Wilders faces death threats from Islamists and has to be protected around the clock. Czech police, at the request of their Dutch counterparts, are providing a special security detail for Wilders. His conference speech can be read here.
The conference takes place two months after the SPD Party [Freedom and Direct Democracy] led by Tokyo-born entrepreneur Okamura scored over ten-percent support in the Czech general election on a staunchly anti-Islam and anti-EU ticket.
Okamura was backed openly by Le Pen. He attracted electoral support through his slogan “No to Islam, no to terrorism”.

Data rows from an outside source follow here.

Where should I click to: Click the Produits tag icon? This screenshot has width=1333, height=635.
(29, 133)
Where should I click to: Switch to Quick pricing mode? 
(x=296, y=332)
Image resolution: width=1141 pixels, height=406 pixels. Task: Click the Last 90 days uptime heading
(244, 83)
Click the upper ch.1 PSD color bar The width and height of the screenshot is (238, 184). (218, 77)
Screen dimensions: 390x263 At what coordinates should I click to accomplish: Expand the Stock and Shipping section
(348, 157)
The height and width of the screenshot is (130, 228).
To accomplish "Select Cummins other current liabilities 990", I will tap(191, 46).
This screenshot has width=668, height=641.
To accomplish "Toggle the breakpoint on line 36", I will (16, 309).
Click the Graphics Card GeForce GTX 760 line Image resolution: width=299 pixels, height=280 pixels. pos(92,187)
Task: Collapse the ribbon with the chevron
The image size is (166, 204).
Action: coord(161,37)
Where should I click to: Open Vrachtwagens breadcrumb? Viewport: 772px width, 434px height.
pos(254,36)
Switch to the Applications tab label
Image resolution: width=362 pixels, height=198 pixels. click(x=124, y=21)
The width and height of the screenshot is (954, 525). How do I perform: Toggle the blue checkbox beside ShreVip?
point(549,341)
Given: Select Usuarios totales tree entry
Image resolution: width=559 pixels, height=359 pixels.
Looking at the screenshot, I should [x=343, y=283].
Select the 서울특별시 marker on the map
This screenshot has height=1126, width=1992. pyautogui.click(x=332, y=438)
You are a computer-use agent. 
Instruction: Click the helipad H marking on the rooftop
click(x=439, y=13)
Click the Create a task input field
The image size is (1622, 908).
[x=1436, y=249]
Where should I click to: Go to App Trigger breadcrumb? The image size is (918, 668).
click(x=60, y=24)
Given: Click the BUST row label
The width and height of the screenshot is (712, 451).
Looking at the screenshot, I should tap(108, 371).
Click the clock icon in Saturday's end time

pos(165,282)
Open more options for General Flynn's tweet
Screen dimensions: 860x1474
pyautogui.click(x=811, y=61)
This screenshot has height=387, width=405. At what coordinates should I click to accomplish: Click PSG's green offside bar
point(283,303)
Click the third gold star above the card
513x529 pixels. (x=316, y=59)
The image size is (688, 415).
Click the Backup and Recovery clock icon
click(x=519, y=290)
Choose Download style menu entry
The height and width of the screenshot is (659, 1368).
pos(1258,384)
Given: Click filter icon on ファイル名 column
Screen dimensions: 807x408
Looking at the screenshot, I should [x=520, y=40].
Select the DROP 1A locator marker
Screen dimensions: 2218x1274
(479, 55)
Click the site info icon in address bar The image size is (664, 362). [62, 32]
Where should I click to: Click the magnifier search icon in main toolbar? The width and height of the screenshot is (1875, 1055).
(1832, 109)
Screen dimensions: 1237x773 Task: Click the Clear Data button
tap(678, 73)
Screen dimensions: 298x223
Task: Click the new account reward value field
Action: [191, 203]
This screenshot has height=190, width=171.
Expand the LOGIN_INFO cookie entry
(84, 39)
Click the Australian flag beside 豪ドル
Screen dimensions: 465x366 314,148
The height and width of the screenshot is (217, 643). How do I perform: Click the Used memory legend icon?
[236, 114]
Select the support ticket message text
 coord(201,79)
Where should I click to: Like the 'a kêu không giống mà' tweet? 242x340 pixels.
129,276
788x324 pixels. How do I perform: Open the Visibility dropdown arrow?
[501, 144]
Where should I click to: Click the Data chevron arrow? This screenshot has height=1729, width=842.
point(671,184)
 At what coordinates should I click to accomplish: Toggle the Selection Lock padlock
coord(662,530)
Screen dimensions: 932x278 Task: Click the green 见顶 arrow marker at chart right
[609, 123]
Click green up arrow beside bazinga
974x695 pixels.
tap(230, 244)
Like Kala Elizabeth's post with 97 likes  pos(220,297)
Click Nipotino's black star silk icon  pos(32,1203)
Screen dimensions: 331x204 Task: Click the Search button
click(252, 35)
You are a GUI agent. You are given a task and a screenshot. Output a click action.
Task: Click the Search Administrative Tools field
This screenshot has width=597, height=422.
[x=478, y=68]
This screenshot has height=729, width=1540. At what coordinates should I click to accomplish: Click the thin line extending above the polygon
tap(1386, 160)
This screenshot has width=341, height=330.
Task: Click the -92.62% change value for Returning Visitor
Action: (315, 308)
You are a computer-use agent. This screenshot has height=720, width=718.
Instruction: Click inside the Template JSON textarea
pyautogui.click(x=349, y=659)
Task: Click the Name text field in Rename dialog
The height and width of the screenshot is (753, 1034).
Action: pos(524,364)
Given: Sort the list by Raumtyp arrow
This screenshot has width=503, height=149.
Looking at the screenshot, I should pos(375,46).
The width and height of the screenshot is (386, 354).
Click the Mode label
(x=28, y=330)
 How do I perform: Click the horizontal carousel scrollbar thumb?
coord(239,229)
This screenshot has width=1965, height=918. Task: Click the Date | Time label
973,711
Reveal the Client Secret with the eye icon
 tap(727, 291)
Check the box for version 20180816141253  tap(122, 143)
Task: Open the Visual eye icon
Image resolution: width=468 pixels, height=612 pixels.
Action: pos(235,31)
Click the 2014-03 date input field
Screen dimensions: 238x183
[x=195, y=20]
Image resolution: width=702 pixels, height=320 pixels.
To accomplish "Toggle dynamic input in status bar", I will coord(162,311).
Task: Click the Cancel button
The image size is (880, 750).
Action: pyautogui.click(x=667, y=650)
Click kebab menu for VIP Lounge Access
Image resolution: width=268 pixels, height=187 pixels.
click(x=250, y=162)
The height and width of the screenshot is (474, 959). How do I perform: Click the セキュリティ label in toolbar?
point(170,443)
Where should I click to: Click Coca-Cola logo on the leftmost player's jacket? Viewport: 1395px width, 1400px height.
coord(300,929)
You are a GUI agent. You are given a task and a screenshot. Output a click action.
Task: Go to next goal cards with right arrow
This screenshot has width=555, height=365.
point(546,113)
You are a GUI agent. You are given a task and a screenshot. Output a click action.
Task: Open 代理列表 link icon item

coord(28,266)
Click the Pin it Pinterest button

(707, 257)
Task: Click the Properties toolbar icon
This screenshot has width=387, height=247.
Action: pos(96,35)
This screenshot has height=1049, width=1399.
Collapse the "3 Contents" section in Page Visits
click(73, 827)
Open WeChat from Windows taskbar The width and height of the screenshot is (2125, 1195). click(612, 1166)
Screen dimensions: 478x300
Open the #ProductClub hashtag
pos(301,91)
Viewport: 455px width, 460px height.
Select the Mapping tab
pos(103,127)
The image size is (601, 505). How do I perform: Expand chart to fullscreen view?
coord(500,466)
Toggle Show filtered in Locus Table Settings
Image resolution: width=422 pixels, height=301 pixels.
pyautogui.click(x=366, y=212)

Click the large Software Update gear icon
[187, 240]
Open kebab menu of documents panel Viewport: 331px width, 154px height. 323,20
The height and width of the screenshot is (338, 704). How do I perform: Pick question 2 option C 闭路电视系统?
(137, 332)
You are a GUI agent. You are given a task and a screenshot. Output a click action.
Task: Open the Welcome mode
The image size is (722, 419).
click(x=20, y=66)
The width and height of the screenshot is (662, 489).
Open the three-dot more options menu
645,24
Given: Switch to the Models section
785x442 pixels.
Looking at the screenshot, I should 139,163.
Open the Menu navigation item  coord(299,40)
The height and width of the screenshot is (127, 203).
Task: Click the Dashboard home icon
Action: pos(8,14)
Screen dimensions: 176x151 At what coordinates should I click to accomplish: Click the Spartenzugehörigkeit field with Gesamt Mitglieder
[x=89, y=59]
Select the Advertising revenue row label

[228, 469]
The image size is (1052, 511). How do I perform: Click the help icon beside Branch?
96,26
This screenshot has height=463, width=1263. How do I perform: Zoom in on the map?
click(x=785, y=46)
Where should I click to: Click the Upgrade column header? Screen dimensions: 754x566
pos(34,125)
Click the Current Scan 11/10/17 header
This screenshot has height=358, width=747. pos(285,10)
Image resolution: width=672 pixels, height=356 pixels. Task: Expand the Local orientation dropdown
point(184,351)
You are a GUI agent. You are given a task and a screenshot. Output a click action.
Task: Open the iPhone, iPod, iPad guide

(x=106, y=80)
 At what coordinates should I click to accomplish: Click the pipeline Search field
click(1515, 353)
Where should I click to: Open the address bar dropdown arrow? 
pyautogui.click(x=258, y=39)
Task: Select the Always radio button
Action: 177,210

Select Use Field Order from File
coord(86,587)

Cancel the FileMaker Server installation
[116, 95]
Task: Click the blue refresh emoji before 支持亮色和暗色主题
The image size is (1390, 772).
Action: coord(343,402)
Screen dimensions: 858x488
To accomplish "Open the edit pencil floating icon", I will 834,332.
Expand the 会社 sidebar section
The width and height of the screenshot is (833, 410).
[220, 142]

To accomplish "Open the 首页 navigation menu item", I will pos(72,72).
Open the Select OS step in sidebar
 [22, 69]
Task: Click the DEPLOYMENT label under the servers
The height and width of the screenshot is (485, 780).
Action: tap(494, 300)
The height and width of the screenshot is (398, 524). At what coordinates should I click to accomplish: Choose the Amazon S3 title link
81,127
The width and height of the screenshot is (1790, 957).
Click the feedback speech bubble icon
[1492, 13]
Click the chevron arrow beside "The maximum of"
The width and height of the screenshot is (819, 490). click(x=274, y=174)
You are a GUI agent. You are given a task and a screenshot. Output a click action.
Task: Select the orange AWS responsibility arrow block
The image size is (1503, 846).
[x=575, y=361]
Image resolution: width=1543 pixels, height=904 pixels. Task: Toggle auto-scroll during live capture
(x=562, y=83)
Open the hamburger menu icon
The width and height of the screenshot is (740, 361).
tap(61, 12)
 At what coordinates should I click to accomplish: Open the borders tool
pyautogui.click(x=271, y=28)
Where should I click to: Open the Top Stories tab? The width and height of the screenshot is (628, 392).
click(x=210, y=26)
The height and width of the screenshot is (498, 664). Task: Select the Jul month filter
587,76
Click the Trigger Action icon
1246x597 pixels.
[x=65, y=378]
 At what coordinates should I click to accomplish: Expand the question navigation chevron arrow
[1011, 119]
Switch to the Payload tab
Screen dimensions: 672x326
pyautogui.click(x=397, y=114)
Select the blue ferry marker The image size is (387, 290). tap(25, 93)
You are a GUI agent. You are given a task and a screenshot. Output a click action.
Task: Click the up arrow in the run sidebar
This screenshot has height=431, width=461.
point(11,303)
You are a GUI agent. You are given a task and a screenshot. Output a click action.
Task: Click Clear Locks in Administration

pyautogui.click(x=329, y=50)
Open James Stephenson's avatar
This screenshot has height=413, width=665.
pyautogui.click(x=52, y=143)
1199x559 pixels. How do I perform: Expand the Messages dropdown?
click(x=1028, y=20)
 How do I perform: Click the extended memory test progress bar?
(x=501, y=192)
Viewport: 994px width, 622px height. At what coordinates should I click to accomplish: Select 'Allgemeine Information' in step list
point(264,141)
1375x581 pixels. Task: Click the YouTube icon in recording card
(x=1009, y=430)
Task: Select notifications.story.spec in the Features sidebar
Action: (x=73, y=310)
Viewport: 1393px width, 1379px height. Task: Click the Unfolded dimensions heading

Okamura has also received backing from Czech President Milos Zeman, a veteran pro-Russian, and anti-Muslim politician, who attended an SPD congress last weekend.
Zeman, who once called the migrant crisis “an organised invasion” of Europe and Muslims “impossible to integrate”, remains the favourite in the coming January 2018 presidential election.
The Czech Republic with a population of 10.6 million, which vehemently opposes the EU’s migrant quota system, has received only 12 migrants under the scheme.
“Okamura has had contact with Le Pen for several years. This is not the first time they have met, so they are using the conference to build an internal rightwing in Europe and are building contacts with extremists,” complained Jan Culik, a lecturer in Czech studies at the University of Glasgow to Al Jazeera.